So the win isn't the symbol-attribute mechanism working; it's a coincidence that the attribute name is also a token-rich symbol name. When the attribute name is a generic English word that doesn't surface as a symbol (`initializer`, `subscript`, `typealias`, `generic constraint`), the query fails completely.

---

## Possible future directions (out of scope for this audit)

Per the `feedback_code_changes_as_ideas_for_future` rule:

1. **CLI flag for kind-based filtering.** `cupertino search --kind initializer` or `--kind actor` would route through `SearchByAttribute` and return all pages with at least one matching symbol. Small CLI surface change; harness logic already exists. Highest-value first move.
2. **Heuristic intent routing for attribute queries.** Queries that match the pattern `^(async|throws|public|static|init|subscript|typealias|@\w+|.* conformance)$` route through `SearchByAttribute` automatically. More work, but no flag-discovery burden on the consumer.
3. **Augment FTS5 with attribute tokens.** Add a `attributes` column to `docs_fts` containing concatenated per-page attribute / conformance strings, BM25F-weighted (similar to `symbols`). Largest surface change; affects schema (`user_version` bump); requires reindex.

The acronym audit (`search-quality-acronym-baseline-v1.2.0.md`) raised analogous concerns about `framework_aliases.synonyms` not being consulted at FTS5 ranking time. Both audits point at the same broader pattern: cupertino's relational metadata tables are richer than the default FTS5 search path consults. A consolidated design for "non-text search modes" could address both classes simultaneously.

---

## Implications for Criterion 2 (anti-hallucination)

An AI agent issuing `find async throws functions returning Result` gets top-10 results that don't constrain on async/throws/return-type. The agent then has to read those pages and hope they're relevant; for most of the 8-zero-P@5 queries above, none would be useful.

Mitigation in current state: the agent would need to issue more concrete queries (`Result<Success, Failure>` plus `async throws` separately and intersect mentally) rather than rely on cupertino to filter. This is feasible but inefficient.

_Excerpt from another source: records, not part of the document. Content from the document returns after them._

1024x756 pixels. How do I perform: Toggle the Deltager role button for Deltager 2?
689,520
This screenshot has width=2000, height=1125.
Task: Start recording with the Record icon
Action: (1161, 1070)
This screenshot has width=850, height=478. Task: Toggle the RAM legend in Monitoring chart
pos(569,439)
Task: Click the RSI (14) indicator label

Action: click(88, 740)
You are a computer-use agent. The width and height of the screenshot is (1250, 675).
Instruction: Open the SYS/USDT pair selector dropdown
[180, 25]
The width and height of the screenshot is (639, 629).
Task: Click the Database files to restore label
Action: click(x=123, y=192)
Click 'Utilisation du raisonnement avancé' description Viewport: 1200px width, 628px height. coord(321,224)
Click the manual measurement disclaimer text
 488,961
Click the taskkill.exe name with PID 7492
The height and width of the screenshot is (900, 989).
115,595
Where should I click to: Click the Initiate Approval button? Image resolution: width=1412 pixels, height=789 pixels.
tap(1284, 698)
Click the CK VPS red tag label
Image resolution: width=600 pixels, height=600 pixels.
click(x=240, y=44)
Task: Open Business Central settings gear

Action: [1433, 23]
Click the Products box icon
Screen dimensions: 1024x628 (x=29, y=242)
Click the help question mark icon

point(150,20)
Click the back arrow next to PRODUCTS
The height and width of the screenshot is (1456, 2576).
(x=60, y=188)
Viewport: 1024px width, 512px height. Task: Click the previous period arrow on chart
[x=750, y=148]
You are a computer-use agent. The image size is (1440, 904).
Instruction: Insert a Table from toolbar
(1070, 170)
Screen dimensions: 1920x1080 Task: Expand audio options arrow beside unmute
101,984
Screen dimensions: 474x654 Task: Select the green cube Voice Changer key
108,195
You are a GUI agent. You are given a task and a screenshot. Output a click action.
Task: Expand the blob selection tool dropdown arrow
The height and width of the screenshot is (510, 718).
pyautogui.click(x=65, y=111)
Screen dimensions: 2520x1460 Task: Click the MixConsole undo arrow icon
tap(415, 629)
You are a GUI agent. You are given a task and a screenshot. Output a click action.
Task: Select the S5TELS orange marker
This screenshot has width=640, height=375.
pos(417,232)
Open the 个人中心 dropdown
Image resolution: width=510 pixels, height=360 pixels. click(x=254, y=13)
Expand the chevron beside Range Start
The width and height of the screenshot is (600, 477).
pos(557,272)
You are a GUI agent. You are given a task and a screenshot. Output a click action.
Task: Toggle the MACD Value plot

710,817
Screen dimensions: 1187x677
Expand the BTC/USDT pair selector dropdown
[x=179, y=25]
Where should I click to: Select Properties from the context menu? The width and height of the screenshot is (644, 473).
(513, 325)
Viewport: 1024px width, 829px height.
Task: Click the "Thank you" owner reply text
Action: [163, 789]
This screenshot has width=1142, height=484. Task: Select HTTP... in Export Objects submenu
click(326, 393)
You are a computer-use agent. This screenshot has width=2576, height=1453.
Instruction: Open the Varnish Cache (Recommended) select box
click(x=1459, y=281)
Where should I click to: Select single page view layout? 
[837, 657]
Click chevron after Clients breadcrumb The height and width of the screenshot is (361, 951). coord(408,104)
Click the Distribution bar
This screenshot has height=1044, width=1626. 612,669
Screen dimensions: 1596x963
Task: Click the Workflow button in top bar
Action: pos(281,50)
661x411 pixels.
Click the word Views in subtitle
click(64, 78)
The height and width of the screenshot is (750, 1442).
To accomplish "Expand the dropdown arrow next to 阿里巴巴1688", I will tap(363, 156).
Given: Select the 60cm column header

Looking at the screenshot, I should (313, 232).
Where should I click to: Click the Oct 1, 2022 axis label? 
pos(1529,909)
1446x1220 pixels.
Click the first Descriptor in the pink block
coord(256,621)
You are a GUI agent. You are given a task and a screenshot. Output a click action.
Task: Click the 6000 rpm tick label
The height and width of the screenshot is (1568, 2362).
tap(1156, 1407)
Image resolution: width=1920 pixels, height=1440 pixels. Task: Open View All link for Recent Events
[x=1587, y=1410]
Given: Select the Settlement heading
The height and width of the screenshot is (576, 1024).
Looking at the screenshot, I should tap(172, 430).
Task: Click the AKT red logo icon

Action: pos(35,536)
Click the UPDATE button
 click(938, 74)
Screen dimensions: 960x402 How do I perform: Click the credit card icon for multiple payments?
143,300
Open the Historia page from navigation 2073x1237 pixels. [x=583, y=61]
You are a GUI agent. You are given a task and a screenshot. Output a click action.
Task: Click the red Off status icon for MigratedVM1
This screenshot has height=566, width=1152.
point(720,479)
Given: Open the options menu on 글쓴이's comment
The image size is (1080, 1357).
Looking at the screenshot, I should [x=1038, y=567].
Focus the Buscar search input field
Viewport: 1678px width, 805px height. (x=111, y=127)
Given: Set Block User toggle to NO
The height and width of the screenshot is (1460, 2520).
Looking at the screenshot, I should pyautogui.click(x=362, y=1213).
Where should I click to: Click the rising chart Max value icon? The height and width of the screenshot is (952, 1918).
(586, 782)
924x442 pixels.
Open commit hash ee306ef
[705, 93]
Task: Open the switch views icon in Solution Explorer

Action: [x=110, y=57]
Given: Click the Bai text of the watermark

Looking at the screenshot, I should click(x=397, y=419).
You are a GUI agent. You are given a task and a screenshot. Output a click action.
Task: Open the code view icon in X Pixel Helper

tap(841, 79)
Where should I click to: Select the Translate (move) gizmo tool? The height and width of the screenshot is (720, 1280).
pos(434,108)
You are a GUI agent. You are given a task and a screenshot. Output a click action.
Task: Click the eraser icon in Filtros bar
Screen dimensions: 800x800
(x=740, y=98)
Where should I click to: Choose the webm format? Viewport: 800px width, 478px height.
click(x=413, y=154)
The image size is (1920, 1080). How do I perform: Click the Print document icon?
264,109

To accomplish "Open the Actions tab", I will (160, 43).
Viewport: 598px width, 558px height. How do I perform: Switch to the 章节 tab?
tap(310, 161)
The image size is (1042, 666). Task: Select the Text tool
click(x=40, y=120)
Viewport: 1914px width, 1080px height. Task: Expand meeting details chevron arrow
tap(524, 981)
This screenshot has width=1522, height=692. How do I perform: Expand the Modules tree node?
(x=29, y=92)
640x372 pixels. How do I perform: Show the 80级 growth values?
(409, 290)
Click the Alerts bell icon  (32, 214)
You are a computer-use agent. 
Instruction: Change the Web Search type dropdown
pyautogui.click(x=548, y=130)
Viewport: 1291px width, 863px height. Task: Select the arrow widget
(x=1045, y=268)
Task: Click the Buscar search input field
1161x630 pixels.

The Phase 1.7 agent-end-to-end eval (`docs/design/search-quality-eval.md` §14.4) is where the practical impact of these attribute-query limitations gets measured end-to-end. Until that lands, this 25% baseline is the closest signal.

---

## Method recap

15 (query, sql_filter) pairs. For each:
1. Compute `relevant_uris = {row.doc_uri for row in doc_symbols WHERE <filter>}`
2. Run `cupertino search "<query>" --limit 10`
3. Compute P@1, P@5, P@10 against `relevant_uris` membership

Read-only SQLite via `file:...?mode=ro`. No writes anywhere.

Harness source: `/tmp/cupertino-search-eval-symbol-attribute.py`.
Full JSON dump: `/tmp/cupertino-search-eval-symbol-attribute-20260520.json`.

---

## Combined Phase 1 baseline coverage on v1.2.0

All 6 of 6 query classes A-G from §1.4 (excluding Phase 1.7 which is its own design) now have documented baselines on the v1.2.0 candidate DB:

| Baseline | Class | Headline | Interpretation |
|---|---|---|---|
| `search-quality-baseline-v1.2.0.md` | A + B | MRR 0.9467, P@1 46/50 | Strong; the canonical use case |
| `search-quality-deprecation-baseline-v1.2.0.md` | E | 30/30 Swift wins, p = 0.0078 | Strong; anti-hallucination axis intact |
| `search-quality-crosssource-baseline-v1.2.0.md` | F | 19/19 conditional, p = 1.9 × 10⁻⁶ | Strong but biased (intentionally) |
| `search-quality-fragment-baseline-v1.2.0.md` | D | P@1 = 1.0, P@5 = 0.92 | Strong; symbol_components working |
| `search-quality-acronym-baseline-v1.2.0.md` | C | 4/22 = 18% | **Weak**; synonyms not at ranking time |
| `search-quality-prose-baseline-v1.2.0.md` | G | 4/15 = 26.7% strict (53-67% adj) | Methodology-limited; BM25F trade-off |
| **`search-quality-symbol-attribute-baseline-v1.2.0.md`** (this doc) | **H** | **P@5 = 0.25** | **Weak; default path doesn't consult doc_symbols metadata** |

Remaining: §14.4 Phase 1.7 anti-hallucination agent-end-to-end eval. That is its own design (`docs/design/anti-hallucination-eval.md`, not yet written) and the actual release-blocker test.